== Material supplied

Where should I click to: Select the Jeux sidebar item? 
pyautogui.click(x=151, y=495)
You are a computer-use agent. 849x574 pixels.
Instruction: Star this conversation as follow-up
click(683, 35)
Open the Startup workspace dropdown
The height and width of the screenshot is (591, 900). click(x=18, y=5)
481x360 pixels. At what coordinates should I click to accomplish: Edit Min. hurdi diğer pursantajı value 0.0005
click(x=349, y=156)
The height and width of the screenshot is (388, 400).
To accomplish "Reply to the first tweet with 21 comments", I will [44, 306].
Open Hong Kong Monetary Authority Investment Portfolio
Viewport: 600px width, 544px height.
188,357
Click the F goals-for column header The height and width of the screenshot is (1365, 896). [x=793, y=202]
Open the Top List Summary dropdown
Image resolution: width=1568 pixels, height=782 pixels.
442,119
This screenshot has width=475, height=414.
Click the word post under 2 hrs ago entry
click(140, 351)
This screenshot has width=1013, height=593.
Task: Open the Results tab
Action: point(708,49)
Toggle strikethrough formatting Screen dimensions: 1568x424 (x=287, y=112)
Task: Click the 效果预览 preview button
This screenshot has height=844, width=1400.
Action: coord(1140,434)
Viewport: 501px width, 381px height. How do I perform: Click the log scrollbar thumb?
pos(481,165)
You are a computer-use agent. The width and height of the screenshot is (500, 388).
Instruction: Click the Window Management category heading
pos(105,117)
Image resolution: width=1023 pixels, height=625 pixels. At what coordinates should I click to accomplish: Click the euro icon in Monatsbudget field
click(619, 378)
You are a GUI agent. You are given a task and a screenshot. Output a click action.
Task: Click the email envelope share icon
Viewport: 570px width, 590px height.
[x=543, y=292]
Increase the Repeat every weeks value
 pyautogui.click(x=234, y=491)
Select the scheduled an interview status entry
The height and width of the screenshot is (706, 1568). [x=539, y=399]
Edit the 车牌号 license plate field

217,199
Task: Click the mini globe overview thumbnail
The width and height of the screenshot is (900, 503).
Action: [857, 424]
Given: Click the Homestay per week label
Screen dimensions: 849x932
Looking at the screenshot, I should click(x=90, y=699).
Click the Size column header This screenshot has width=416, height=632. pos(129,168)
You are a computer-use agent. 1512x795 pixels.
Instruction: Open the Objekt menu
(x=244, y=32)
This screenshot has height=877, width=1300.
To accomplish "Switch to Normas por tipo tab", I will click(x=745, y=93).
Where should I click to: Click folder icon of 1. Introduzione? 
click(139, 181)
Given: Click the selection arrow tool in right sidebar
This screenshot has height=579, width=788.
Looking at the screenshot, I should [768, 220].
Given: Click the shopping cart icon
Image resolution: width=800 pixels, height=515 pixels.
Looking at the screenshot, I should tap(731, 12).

====

--- What you are asked to do ---
The complete data above is to be written out again as it stands.

--- Solution below ---
Where should I click to: Select the Jeux sidebar item? 
pyautogui.click(x=151, y=495)
You are a computer-use agent. 849x574 pixels.
Instruction: Star this conversation as follow-up
click(683, 35)
Open the Startup workspace dropdown
The height and width of the screenshot is (591, 900). click(x=18, y=5)
481x360 pixels. At what coordinates should I click to accomplish: Edit Min. hurdi diğer pursantajı value 0.0005
click(x=349, y=156)
The height and width of the screenshot is (388, 400).
To accomplish "Reply to the first tweet with 21 comments", I will [44, 306].
Open Hong Kong Monetary Authority Investment Portfolio
Viewport: 600px width, 544px height.
188,357
Click the F goals-for column header The height and width of the screenshot is (1365, 896). [x=793, y=202]
Open the Top List Summary dropdown
Image resolution: width=1568 pixels, height=782 pixels.
442,119
This screenshot has width=475, height=414.
Click the word post under 2 hrs ago entry
click(140, 351)
This screenshot has width=1013, height=593.
Task: Open the Results tab
Action: point(708,49)
Toggle strikethrough formatting Screen dimensions: 1568x424 (x=287, y=112)
Task: Click the 效果预览 preview button
This screenshot has height=844, width=1400.
Action: coord(1140,434)
Viewport: 501px width, 381px height. How do I perform: Click the log scrollbar thumb?
pos(481,165)
You are a computer-use agent. The width and height of the screenshot is (500, 388).
Instruction: Click the Window Management category heading
pos(105,117)
Image resolution: width=1023 pixels, height=625 pixels. At what coordinates should I click to accomplish: Click the euro icon in Monatsbudget field
click(619, 378)
You are a GUI agent. You are given a task and a screenshot. Output a click action.
Task: Click the email envelope share icon
Viewport: 570px width, 590px height.
[x=543, y=292]
Increase the Repeat every weeks value
 pyautogui.click(x=234, y=491)
Select the scheduled an interview status entry
The height and width of the screenshot is (706, 1568). [x=539, y=399]
Edit the 车牌号 license plate field

217,199
Task: Click the mini globe overview thumbnail
The width and height of the screenshot is (900, 503).
Action: [857, 424]
Given: Click the Homestay per week label
Screen dimensions: 849x932
Looking at the screenshot, I should click(x=90, y=699).
Click the Size column header This screenshot has width=416, height=632. pos(129,168)
You are a computer-use agent. 1512x795 pixels.
Instruction: Open the Objekt menu
(x=244, y=32)
This screenshot has height=877, width=1300.
To accomplish "Switch to Normas por tipo tab", I will click(x=745, y=93).
Where should I click to: Click folder icon of 1. Introduzione? 
click(139, 181)
Given: Click the selection arrow tool in right sidebar
This screenshot has height=579, width=788.
Looking at the screenshot, I should [768, 220].
Given: Click the shopping cart icon
Image resolution: width=800 pixels, height=515 pixels.
Looking at the screenshot, I should tap(731, 12).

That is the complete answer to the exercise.